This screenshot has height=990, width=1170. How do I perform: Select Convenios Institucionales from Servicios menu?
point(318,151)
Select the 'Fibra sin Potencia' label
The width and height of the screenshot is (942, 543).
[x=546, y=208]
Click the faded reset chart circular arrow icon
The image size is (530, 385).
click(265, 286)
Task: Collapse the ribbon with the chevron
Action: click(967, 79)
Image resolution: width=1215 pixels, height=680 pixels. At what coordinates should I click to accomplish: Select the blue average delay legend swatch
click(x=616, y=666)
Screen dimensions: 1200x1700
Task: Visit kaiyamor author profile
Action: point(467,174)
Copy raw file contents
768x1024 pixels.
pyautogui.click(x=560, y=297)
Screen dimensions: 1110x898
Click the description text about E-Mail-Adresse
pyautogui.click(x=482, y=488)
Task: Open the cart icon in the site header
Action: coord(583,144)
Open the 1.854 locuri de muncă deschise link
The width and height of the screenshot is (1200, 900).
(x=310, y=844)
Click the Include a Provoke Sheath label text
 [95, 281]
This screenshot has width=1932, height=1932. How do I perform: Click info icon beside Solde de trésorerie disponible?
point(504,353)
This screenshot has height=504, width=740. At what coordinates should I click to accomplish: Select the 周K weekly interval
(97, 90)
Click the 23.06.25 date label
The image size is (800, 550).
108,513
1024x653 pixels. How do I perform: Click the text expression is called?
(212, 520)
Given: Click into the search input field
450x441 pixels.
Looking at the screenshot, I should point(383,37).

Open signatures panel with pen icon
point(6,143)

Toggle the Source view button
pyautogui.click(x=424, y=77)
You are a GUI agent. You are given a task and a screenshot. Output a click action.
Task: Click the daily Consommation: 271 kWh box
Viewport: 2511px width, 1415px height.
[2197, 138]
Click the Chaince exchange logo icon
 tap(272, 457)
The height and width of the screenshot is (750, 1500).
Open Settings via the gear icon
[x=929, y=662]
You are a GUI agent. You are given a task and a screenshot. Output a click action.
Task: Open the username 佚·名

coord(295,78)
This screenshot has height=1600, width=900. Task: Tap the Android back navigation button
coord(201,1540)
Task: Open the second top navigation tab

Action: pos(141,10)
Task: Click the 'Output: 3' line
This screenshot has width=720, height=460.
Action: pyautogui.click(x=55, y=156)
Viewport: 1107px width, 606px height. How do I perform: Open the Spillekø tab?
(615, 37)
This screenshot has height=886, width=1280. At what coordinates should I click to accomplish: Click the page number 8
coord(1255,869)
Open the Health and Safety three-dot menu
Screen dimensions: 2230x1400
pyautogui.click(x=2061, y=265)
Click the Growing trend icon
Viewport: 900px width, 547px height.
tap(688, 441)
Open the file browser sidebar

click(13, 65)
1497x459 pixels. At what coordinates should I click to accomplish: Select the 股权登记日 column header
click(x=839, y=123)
=-=-=
Reproduce every row above word for word, leaving nothing out and changing nothing.

=== OUTPUT ===
This screenshot has height=990, width=1170. How do I perform: Select Convenios Institucionales from Servicios menu?
point(318,151)
Select the 'Fibra sin Potencia' label
The width and height of the screenshot is (942, 543).
[x=546, y=208]
Click the faded reset chart circular arrow icon
The image size is (530, 385).
click(265, 286)
Task: Collapse the ribbon with the chevron
Action: click(967, 79)
Image resolution: width=1215 pixels, height=680 pixels. At what coordinates should I click to accomplish: Select the blue average delay legend swatch
click(x=616, y=666)
Screen dimensions: 1200x1700
Task: Visit kaiyamor author profile
Action: point(467,174)
Copy raw file contents
768x1024 pixels.
pyautogui.click(x=560, y=297)
Screen dimensions: 1110x898
Click the description text about E-Mail-Adresse
pyautogui.click(x=482, y=488)
Task: Open the cart icon in the site header
Action: coord(583,144)
Open the 1.854 locuri de muncă deschise link
The width and height of the screenshot is (1200, 900).
(x=310, y=844)
Click the Include a Provoke Sheath label text
 [95, 281]
This screenshot has width=1932, height=1932. How do I perform: Click info icon beside Solde de trésorerie disponible?
point(504,353)
This screenshot has height=504, width=740. At what coordinates should I click to accomplish: Select the 周K weekly interval
(97, 90)
Click the 23.06.25 date label
The image size is (800, 550).
108,513
1024x653 pixels. How do I perform: Click the text expression is called?
(212, 520)
Given: Click into the search input field
450x441 pixels.
Looking at the screenshot, I should point(383,37).

Open signatures panel with pen icon
point(6,143)

Toggle the Source view button
pyautogui.click(x=424, y=77)
You are a GUI agent. You are given a task and a screenshot. Output a click action.
Task: Click the daily Consommation: 271 kWh box
Viewport: 2511px width, 1415px height.
[2197, 138]
Click the Chaince exchange logo icon
 tap(272, 457)
The height and width of the screenshot is (750, 1500).
Open Settings via the gear icon
[x=929, y=662]
You are a GUI agent. You are given a task and a screenshot. Output a click action.
Task: Open the username 佚·名

coord(295,78)
This screenshot has height=1600, width=900. Task: Tap the Android back navigation button
coord(201,1540)
Task: Open the second top navigation tab

Action: pos(141,10)
Task: Click the 'Output: 3' line
This screenshot has width=720, height=460.
Action: pyautogui.click(x=55, y=156)
Viewport: 1107px width, 606px height. How do I perform: Open the Spillekø tab?
(615, 37)
This screenshot has height=886, width=1280. At what coordinates should I click to accomplish: Click the page number 8
coord(1255,869)
Open the Health and Safety three-dot menu
Screen dimensions: 2230x1400
pyautogui.click(x=2061, y=265)
Click the Growing trend icon
Viewport: 900px width, 547px height.
tap(688, 441)
Open the file browser sidebar

click(13, 65)
1497x459 pixels. At what coordinates should I click to accomplish: Select the 股权登记日 column header
click(x=839, y=123)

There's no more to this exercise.